We have a profile on LinkedIn. The provider is LinkedIn Ireland Unlimited Company, Wilton Plaza, Wilton Place, Dublin 2, Ireland. LinkedIn uses standard contractual clauses (or EU model clauses) to transfer personal data out of the EU. LinkedIn uses advertising cookies.
If you would like to deactivate LinkedIn advertising cookies, please use the following link: www.linkedin.com/psettings/guest-controls/retargeting-opt-out.
11. Use and disclosure of personal data to third parties
We will provide your personal data to companies in the Blickle Group and/or distribution companies: (i) for the purpose of providing you with services or information that you request, or (ii) on the basis of your consent. You will be informed in advance if a company in the Blickle Group or a distribution company would like to use your personal data for a new purpose.
If you entrust us with the provision of a service, your personal data will only be used to the extent necessary for the performance of the order (for example, to process requests for information or to order brochures). This also applies for the transfer of your data to transport contractors, credit companies or other service providers used to provide the service or contract management.

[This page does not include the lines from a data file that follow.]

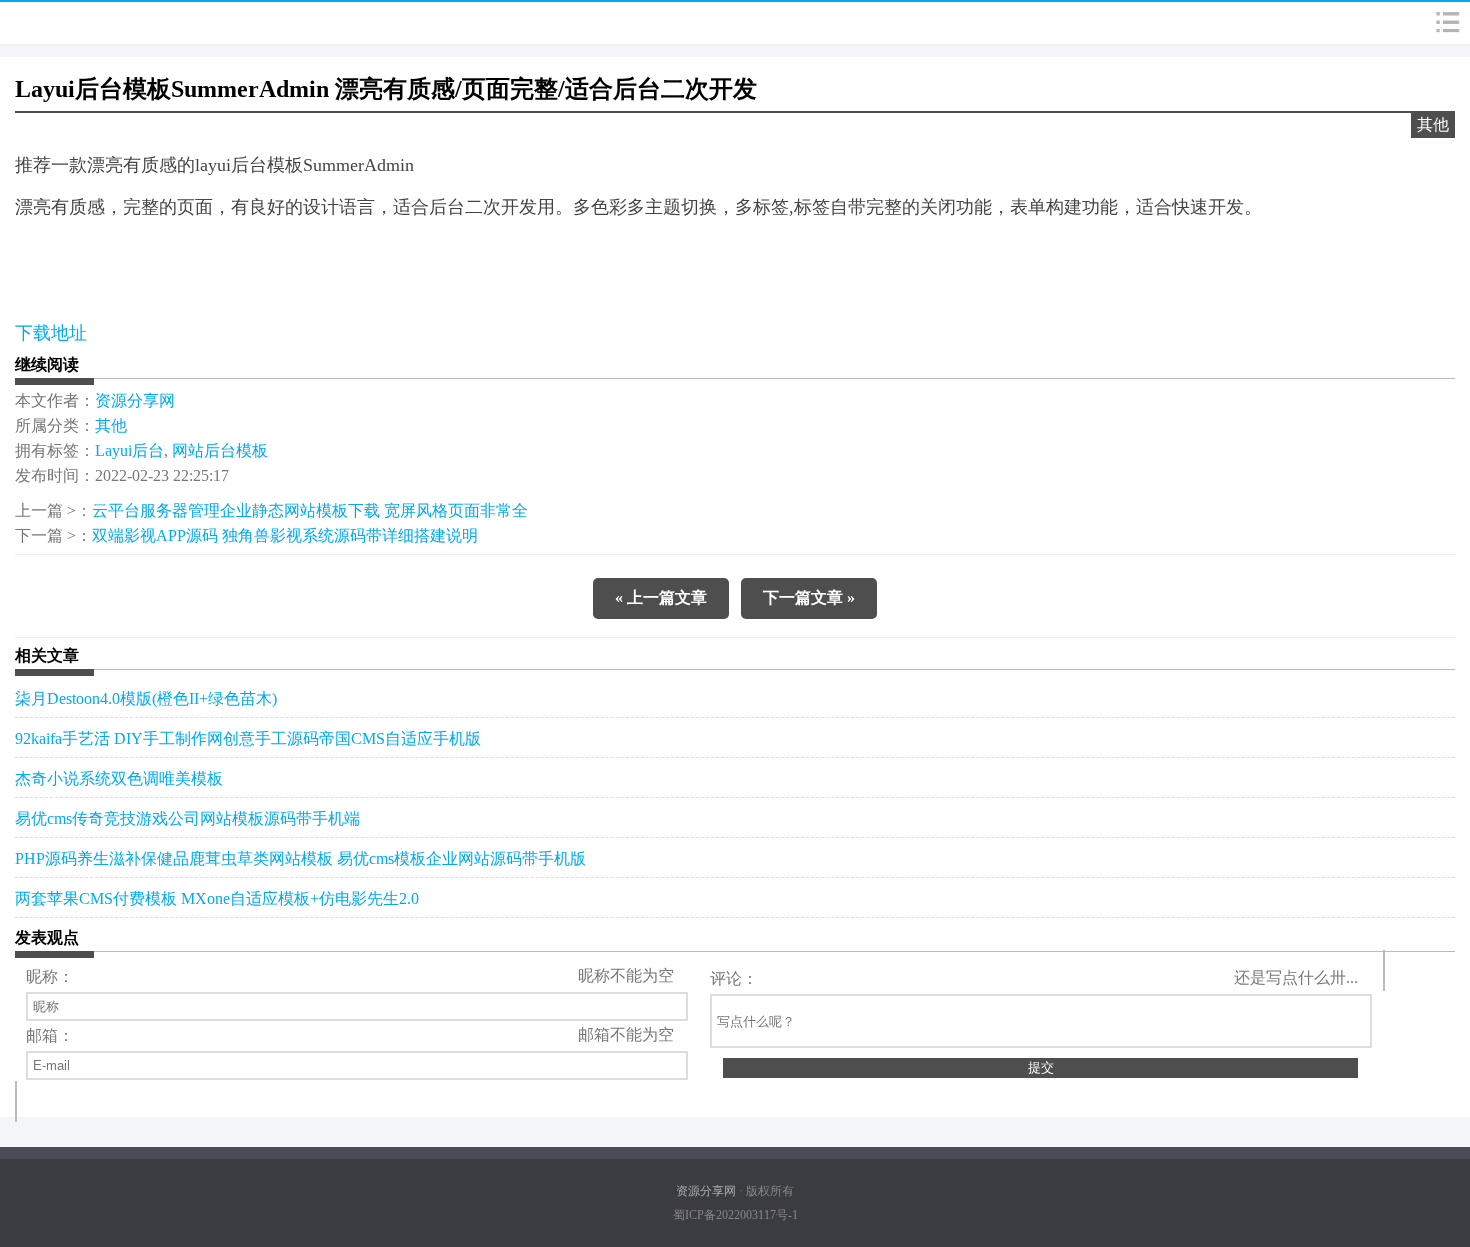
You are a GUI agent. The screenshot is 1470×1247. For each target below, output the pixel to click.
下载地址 (51, 333)
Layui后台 (129, 450)
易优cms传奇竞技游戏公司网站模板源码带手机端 (187, 818)
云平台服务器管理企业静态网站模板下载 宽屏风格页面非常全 (310, 510)
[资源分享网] (61, 23)
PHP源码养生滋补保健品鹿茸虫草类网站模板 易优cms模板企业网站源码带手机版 (300, 858)
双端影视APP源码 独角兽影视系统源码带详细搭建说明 (285, 535)
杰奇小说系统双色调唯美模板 (119, 778)
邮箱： (50, 1035)
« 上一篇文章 (661, 597)
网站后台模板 (220, 450)
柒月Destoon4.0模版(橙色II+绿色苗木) (146, 698)
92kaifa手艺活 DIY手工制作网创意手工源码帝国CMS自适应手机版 (248, 738)
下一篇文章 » (809, 597)
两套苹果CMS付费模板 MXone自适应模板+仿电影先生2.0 (217, 898)
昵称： (50, 976)
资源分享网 (135, 400)
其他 (1433, 124)
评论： (734, 978)
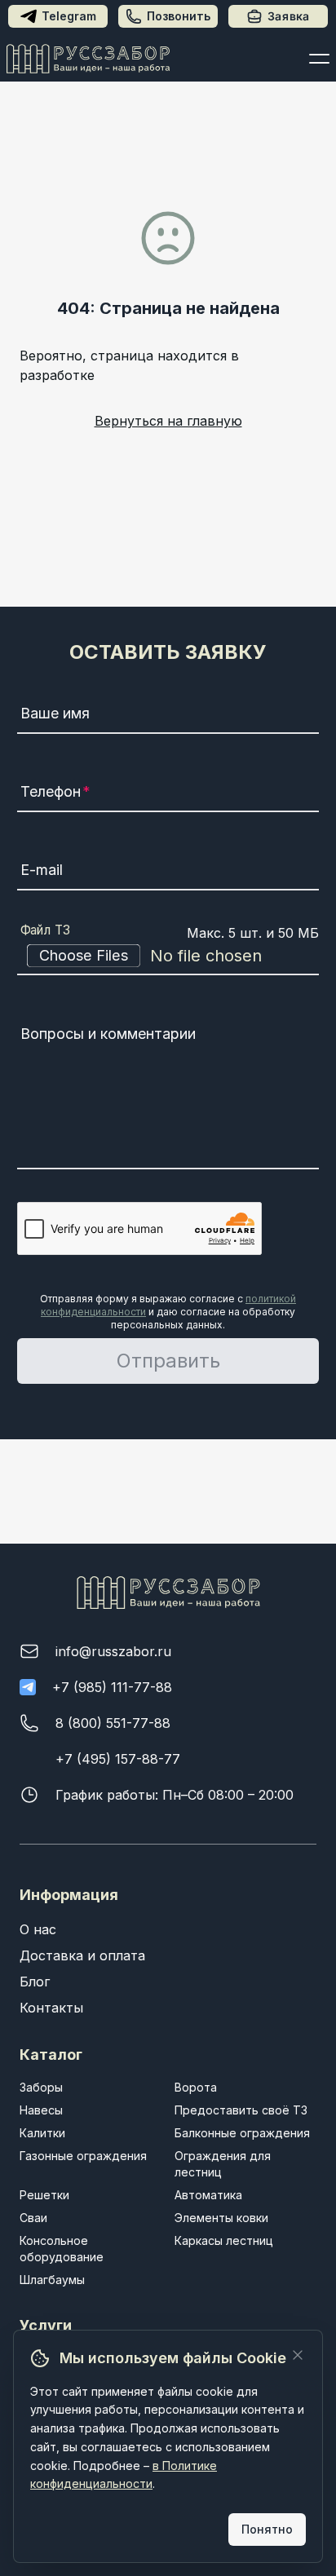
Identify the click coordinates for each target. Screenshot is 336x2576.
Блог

No further disclosure, in particular the sale of your personal data to third parties will take place.
12. Transmission of personal data to a third country
Data is only transmitted to third countries with an adequate level of protection or on the basis of specific guarantees, e.g. contractual obligations based on so-called standard contractual clauses of the EU Commission. IP addresses and/or so-called “referral links” or online identifiers, for example, may be transmitted depending on browser settings. Due to the way such data may be combined, for which we are not responsible, it is possible for your personal data to be collected and processed outside of the scope of the GDPR.
14. Information security
We use appropriate technical and organisational security measures according to the current state of the art in order to protect the data made available by you to us against accidental or intentional manipulation, loss, destruction or access by unauthorised persons. Accordingly, your data is saved in a secure operating environment that is inaccessible to the public. Our security measures are periodically reviewed and continually improved in line with technological developments.
If you want to contact us by email, we wish to point out that the confidentiality of the information transmitted is not guaranteed for unencrypted emails. The content of unencrypted emails can be viewed by third parties. We therefore recommend that you send us confidential information either in encrypted form via the contact form on our website or by post.
Your email address will be used exclusively for the purpose of corresponding with you. No other use or disclosure to third parties will occur.
15. Protection of your data by TLS or SSL
For secure data transmission on the Internet, we use the hybrid encryption protocol Transport Layer Security (TLS), more widely known under the predecessor name Secure Sockets Layer Software (SSL). This software encrypts the information that is transmitted by you. All information subject to data protection is stored in encrypted form in a protected database.